Diante dos olhos e ouvidos absortos, a guitarra pilotada por Lúcio Maia, 53, trafegará neste domingo, 9, por um campo harmônico nassoviano. O músico recifense se apresentará no Shiva Alt Bar, Setor Oeste, a partir das 20h, com o projeto “Lúcio Maia Trio”.
Conselho: note as palhetadas rasgadas, as distorções agressivas, o wah-wah alvissareiro. No início, o instrumento até era de quinta mão. O tecido social, pudera, se deteriorou naqueles tempos. Restava nos anos 1990 espírito inventivo, do it yourself, esse lance da brodagem.
Lúcio Maia enfiou no braço da guitarra os trastes, muitos buracos expostos ali, e se meteu a explorar musicalmente sua própria precariedade material. Os acordes eletrificados mas dançantes convergem com o maracatu, a embolada, num toque afro-brasileiro. Recife estacionado na mesmice, a quarta pior cidade do mundo, incrustada na lama e no caos.
Maia se supera disco a disco. Com a Nação Zumbi, banda da qual foi integrante até 2020, gravou pelo menos dez álbuns. Sua guitarra se faz ouvir altiva nas obras-primas “Da Lama ao Caos” (1994) e “Afrociberdelia” (1996). Nos anos 2000, jogou-se ainda no projeto Maquinado, para cercar-se de percussão e programação, com samplers, teclados e baixo.
Em 2019, já instrumentista consagrado, publicou nas plataformas disco instrumental em que se deixava seduzir pela malemolência da latinidade. “Enrolando Salsa”, a primeira faixa, põe a guitarra de assinatura própria do músico para dançar os ritmos caribenhos. Ou seja, há uma abundância entorpecedora de sotaques musicais nessa torre de babel sonora.

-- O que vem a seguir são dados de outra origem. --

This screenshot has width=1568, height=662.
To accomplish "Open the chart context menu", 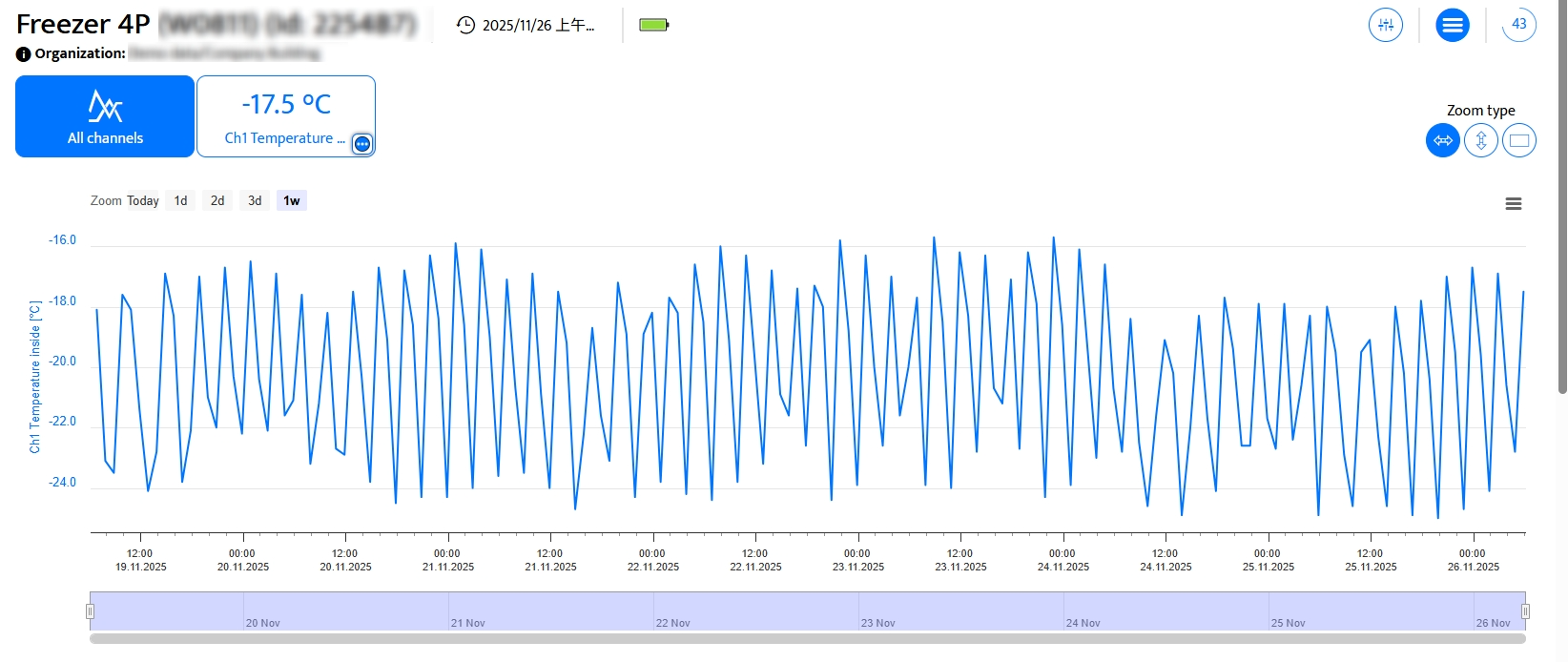I will (1513, 204).
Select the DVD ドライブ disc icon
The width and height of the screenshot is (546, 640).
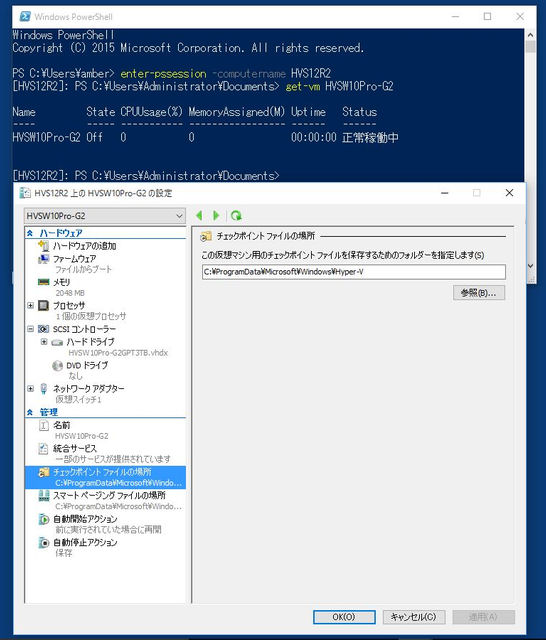[x=58, y=365]
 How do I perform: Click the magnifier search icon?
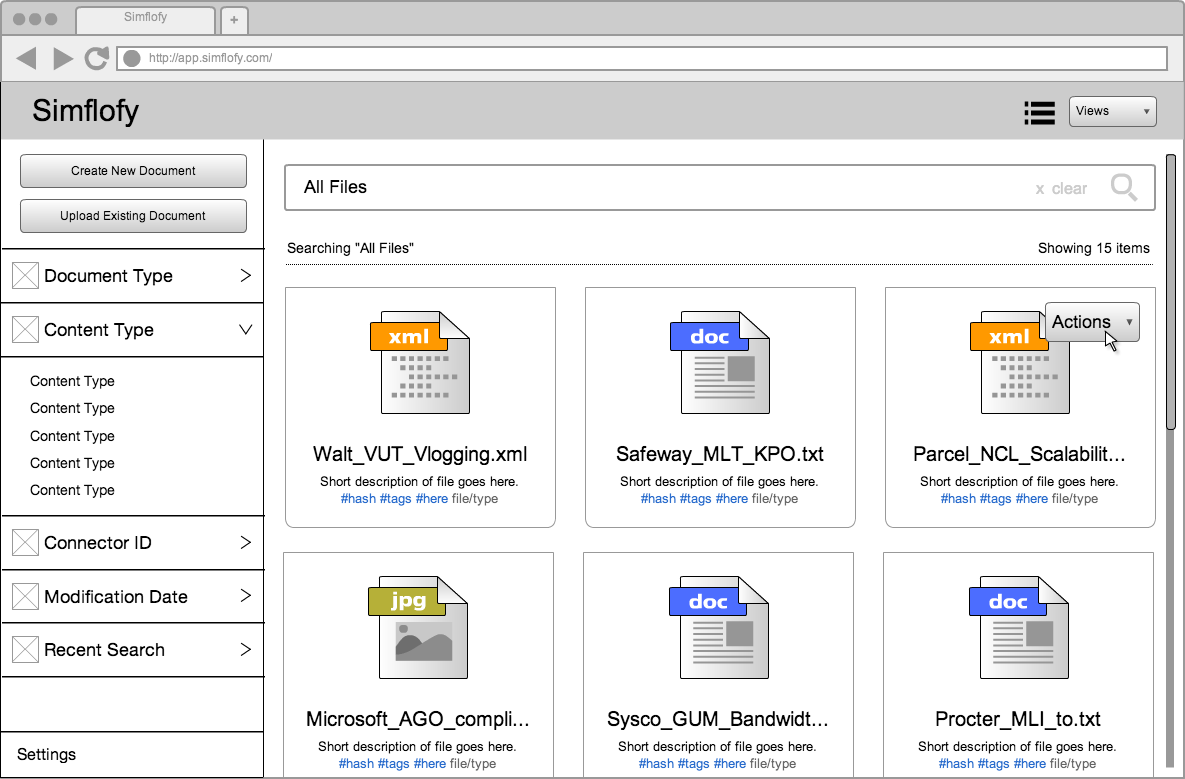coord(1124,188)
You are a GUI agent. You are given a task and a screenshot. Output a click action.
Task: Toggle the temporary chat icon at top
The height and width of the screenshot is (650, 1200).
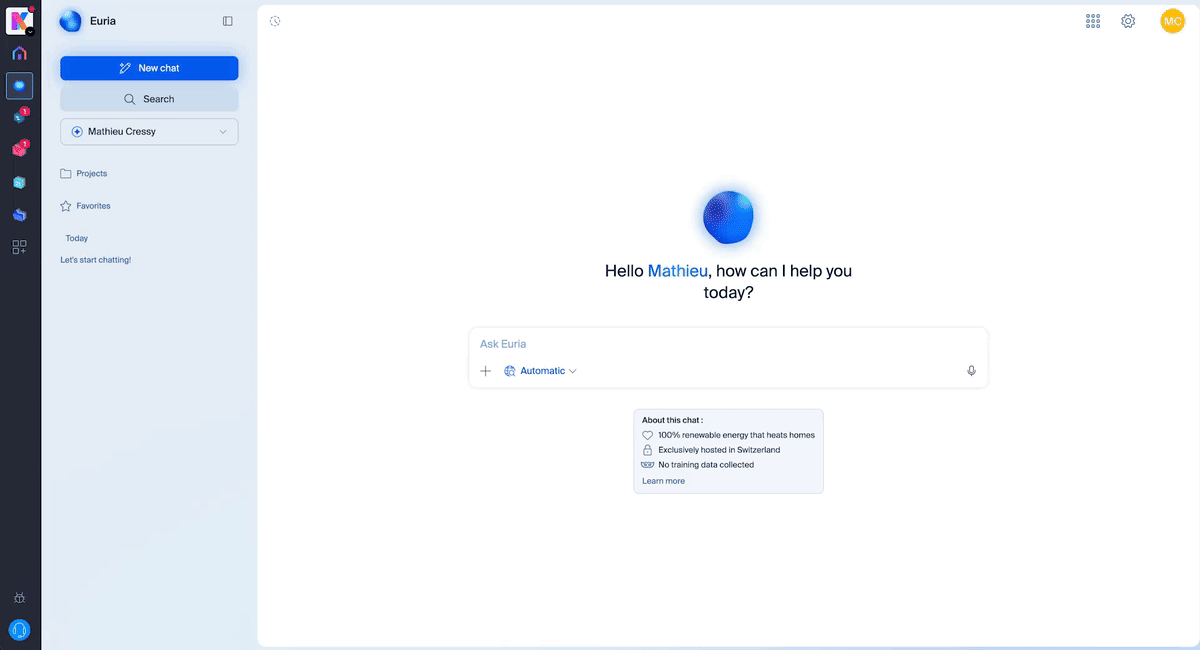tap(275, 21)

“Preciso sempre me colocar em risco, me auto-avaliar como artista, criar coisas novas”, afirmou o guitarrista à época, ao ser incitado pelo jornal “Folha de Pernambuco” a falar de suas experimentações musicais. “Esse trabalho é mais uma intervenção artística minha, uma maneira de não ficar parado a viver na zona de conforto da Nação Zumbi.”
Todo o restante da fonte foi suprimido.